Legal gender recognition

(Application no 29683/16), 28 July 2017

Find here the full judgement (violation of Article 8 and award of damages).

  • The applicant, who is transgender man, complained of the lack of a regulatory framework for the legal recognition of his gender identity and about the requirement, which had no basis in domestic law, that he undergoes genital surgery as a precondition for having his  gender identity recognised. 
  • The European Court of Human Rights delivered its judgement on 17 January 2019:
    • In its judgement, the Court referred to the submission, in particular the relevant case-law of the Court with respect to transgender individuals’ rights to have their gender identity legally recognised.

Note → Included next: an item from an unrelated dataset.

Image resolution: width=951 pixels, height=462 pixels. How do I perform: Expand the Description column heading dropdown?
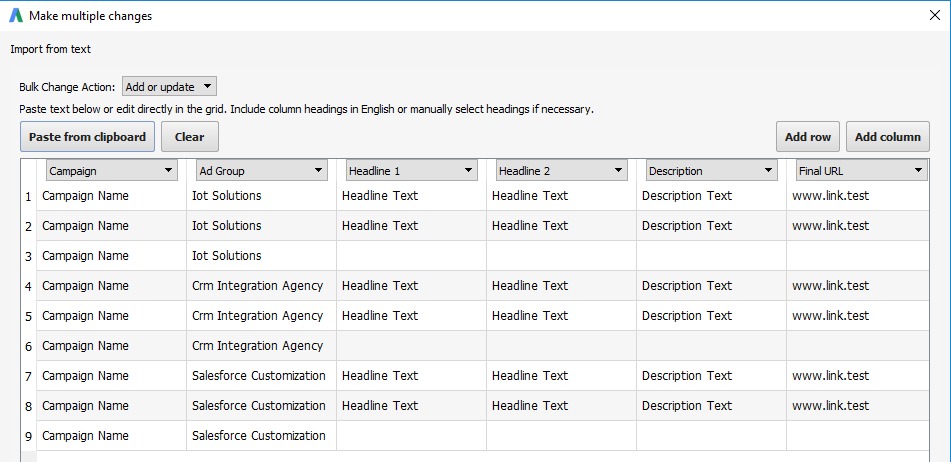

It referred to the comparative information about the situation in different Council of Europe member States, which given the recent developments, indicated a clear trend towards greater autonomy of individuals in legal gender recognition procedures. The reforms that were underway reflected the fact that the European standard of “quick, transparent and accessible” legal gender recognition procedures “based on self-determination” were implemented in practice. Referring to the case of A.P., Garçon and Nicot, the interveners submitted that legal gender recognition should not be dependent on gender reassignment surgery or hormonal treatment. The lack of statutory regulation of legal gender recognition procedures in the respondent State created a state of uncertainty for transgender people, which mitigated in favour of inconsistent practice being created and applied by the domestic authorities. Furthermore, there was limited access to trans-specific health care, which impeded any medical treatment (not available in the respondent State) in order to have gender identity recognised (paras 61-62).
    • The Court found that the case revealed legislative gaps and serious deficiencies that left the applicant in a situation of distressing uncertainty vis-à-vis his private life and the recognition of his identity, causing long-term negative consequences for his mental health. Thus there was a violation of Article 8 of the Convention.